- [Problem] Verbatim reproduction of the entries is required; images must be omitted.

· · ·

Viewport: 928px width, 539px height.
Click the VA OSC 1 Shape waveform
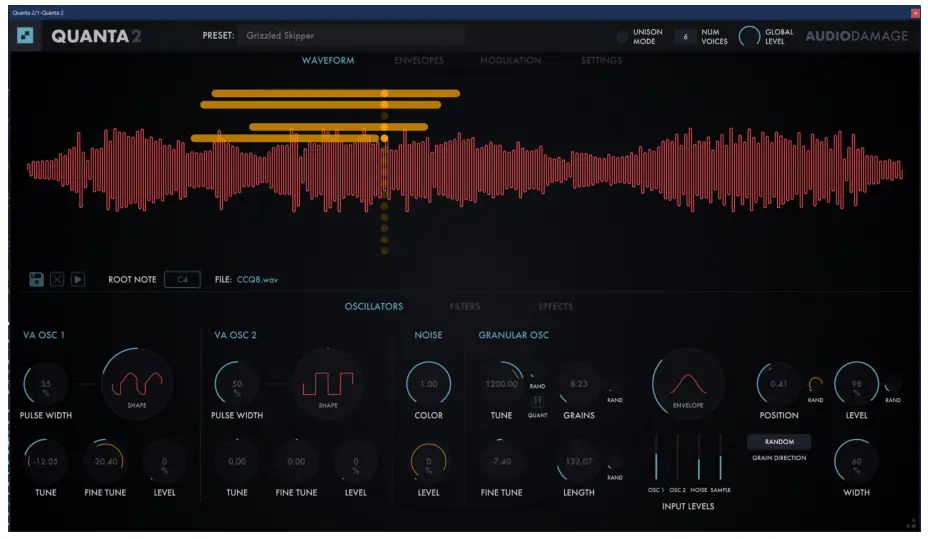[x=136, y=384]
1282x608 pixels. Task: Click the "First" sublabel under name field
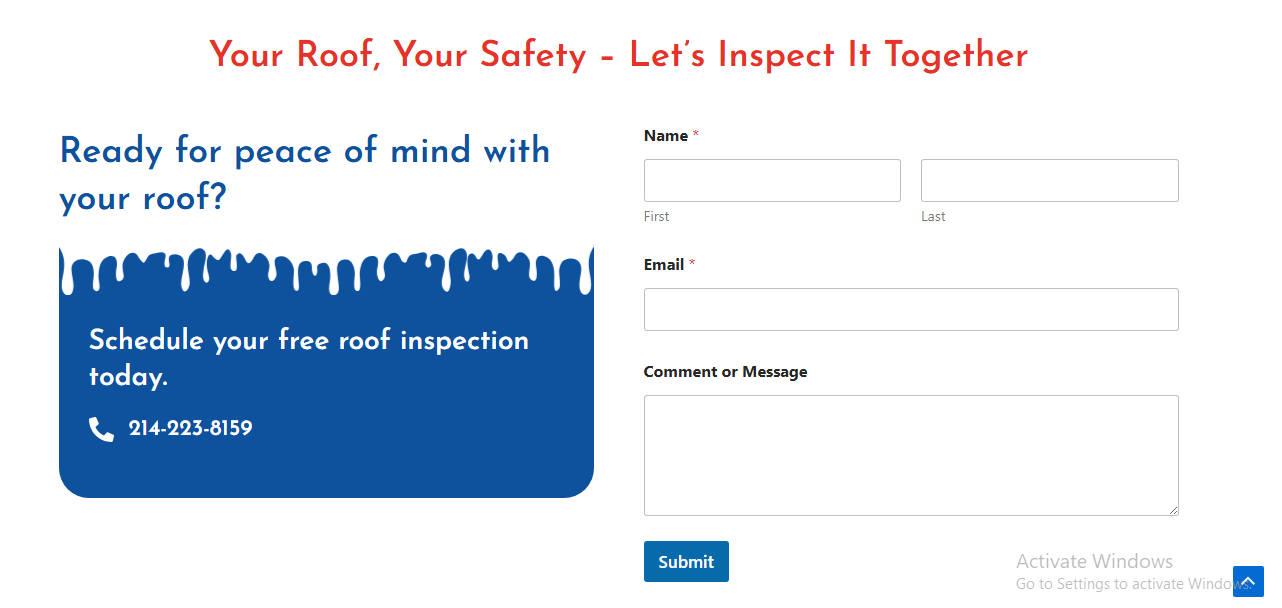click(x=656, y=217)
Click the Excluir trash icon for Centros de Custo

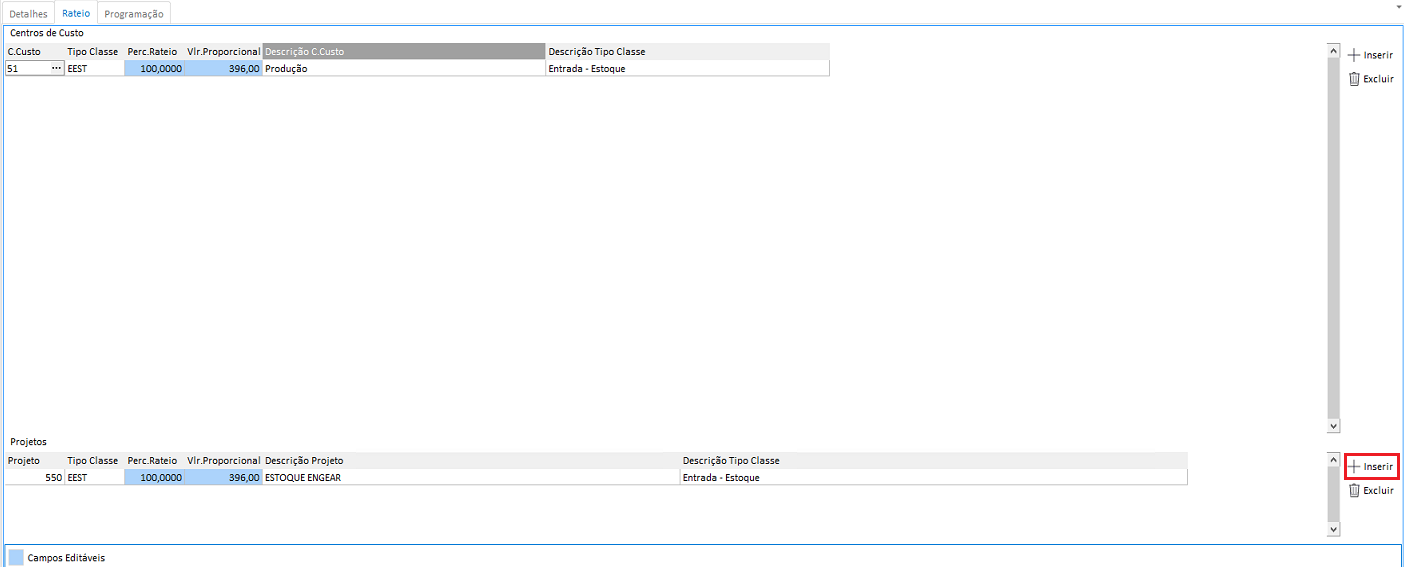pyautogui.click(x=1354, y=79)
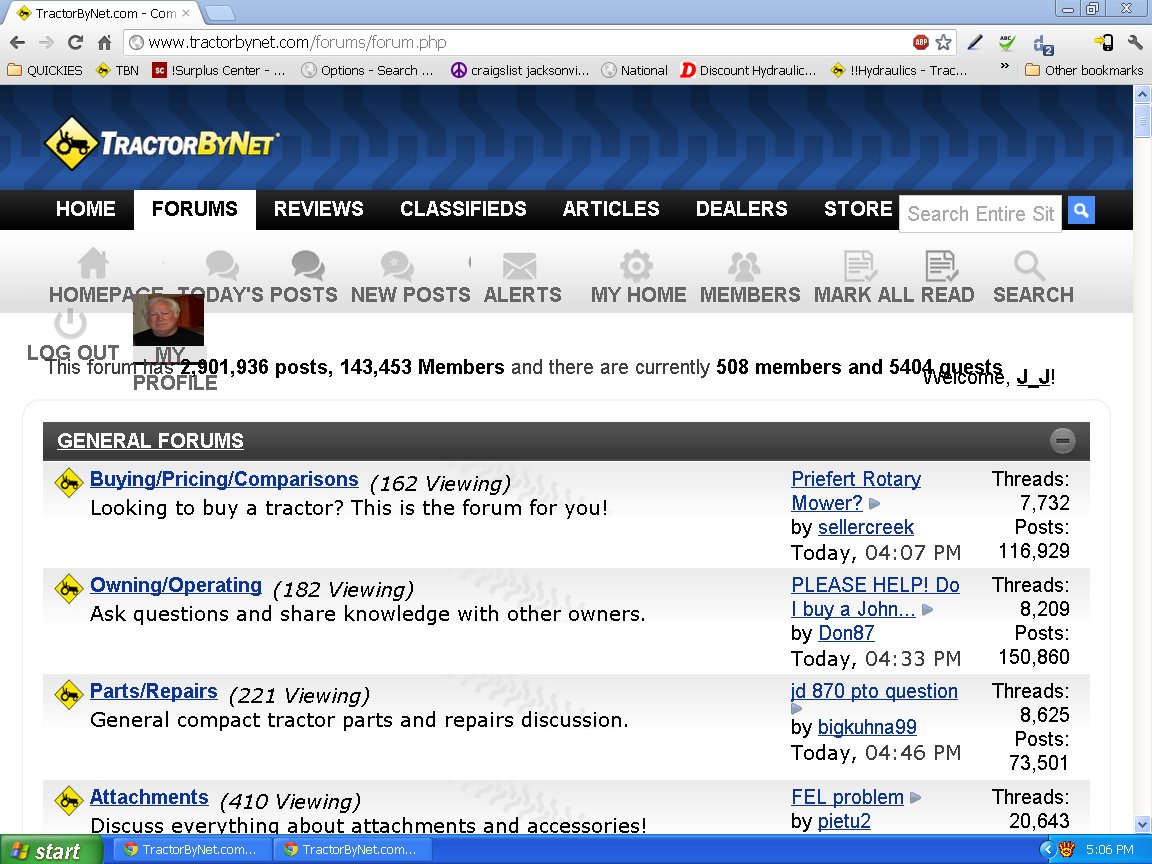Open My Home gear icon
This screenshot has width=1152, height=864.
(636, 266)
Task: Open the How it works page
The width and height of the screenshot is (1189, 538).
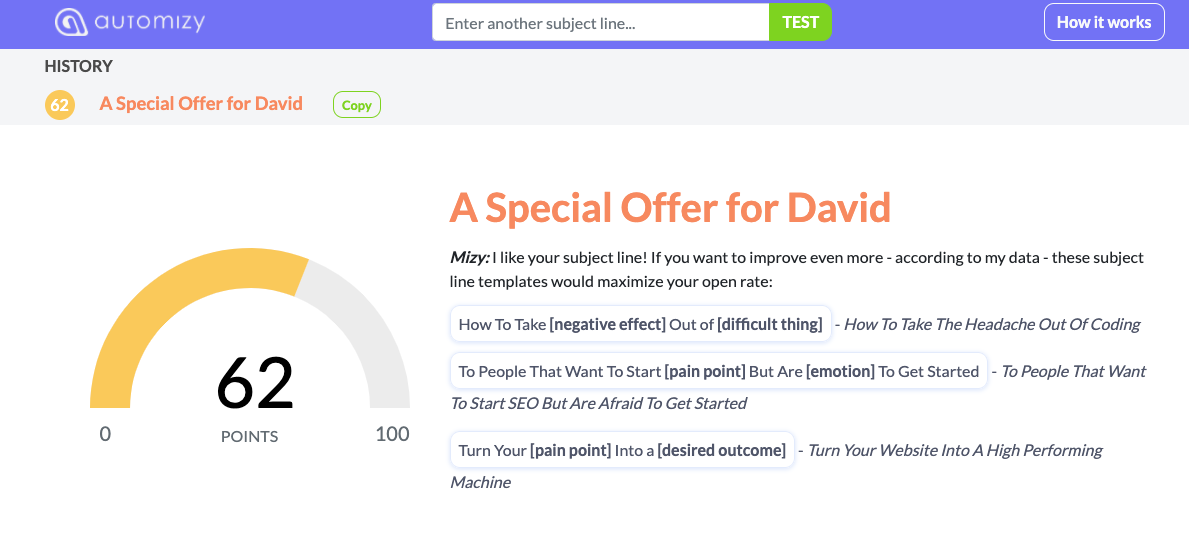Action: (1104, 23)
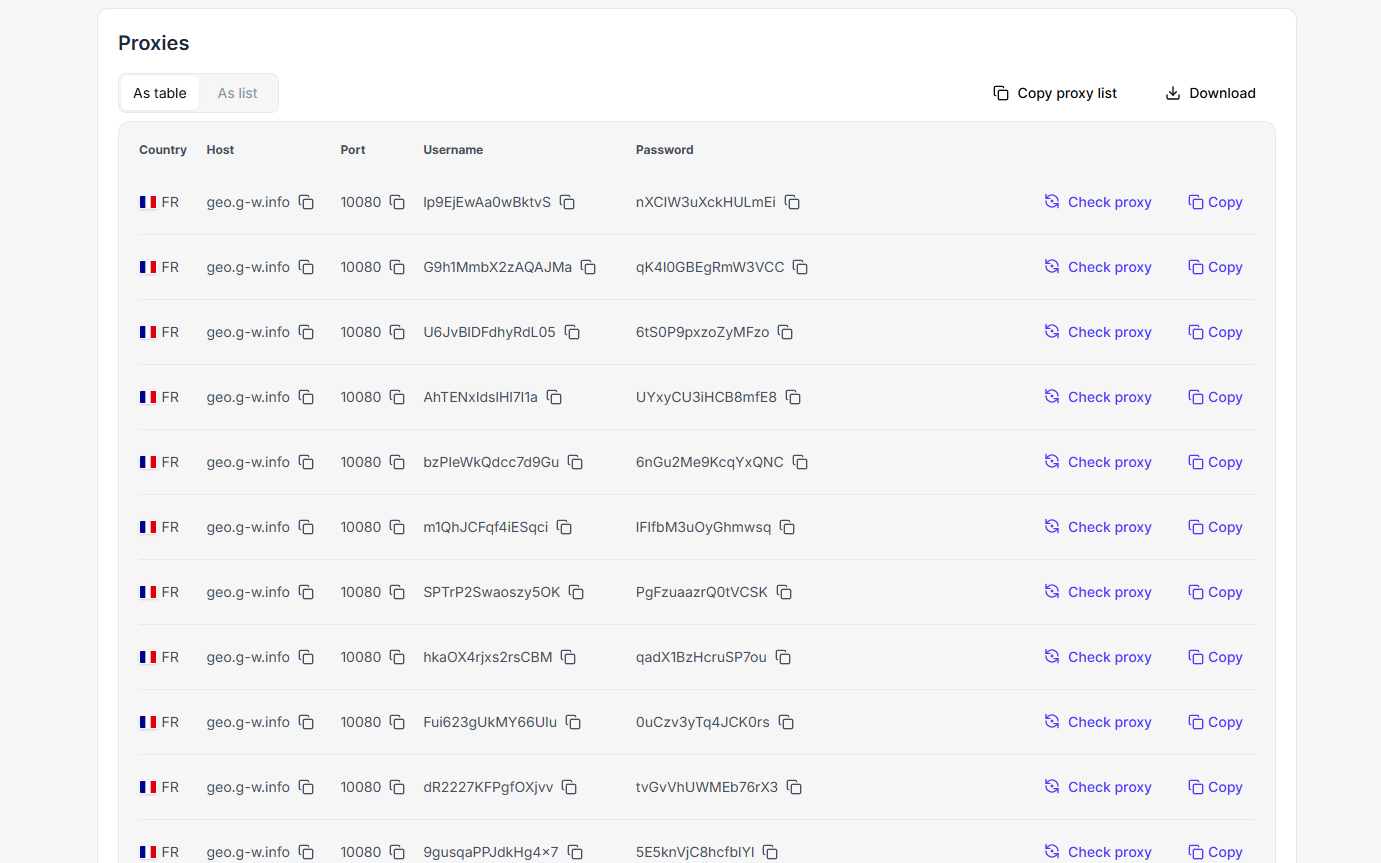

· · ·

- [Exercise answer]
Viewport: 928px width, 539px height.
Click the VA OSC 1 Shape waveform
[x=136, y=384]
1282x608 pixels. Task: Click the "First" sublabel under name field
click(x=656, y=217)
Click the Excluir trash icon for Centros de Custo

pyautogui.click(x=1354, y=79)
Open My Home gear icon
This screenshot has width=1152, height=864.
(636, 266)
Task: Open the How it works page
The width and height of the screenshot is (1189, 538).
Action: (1104, 23)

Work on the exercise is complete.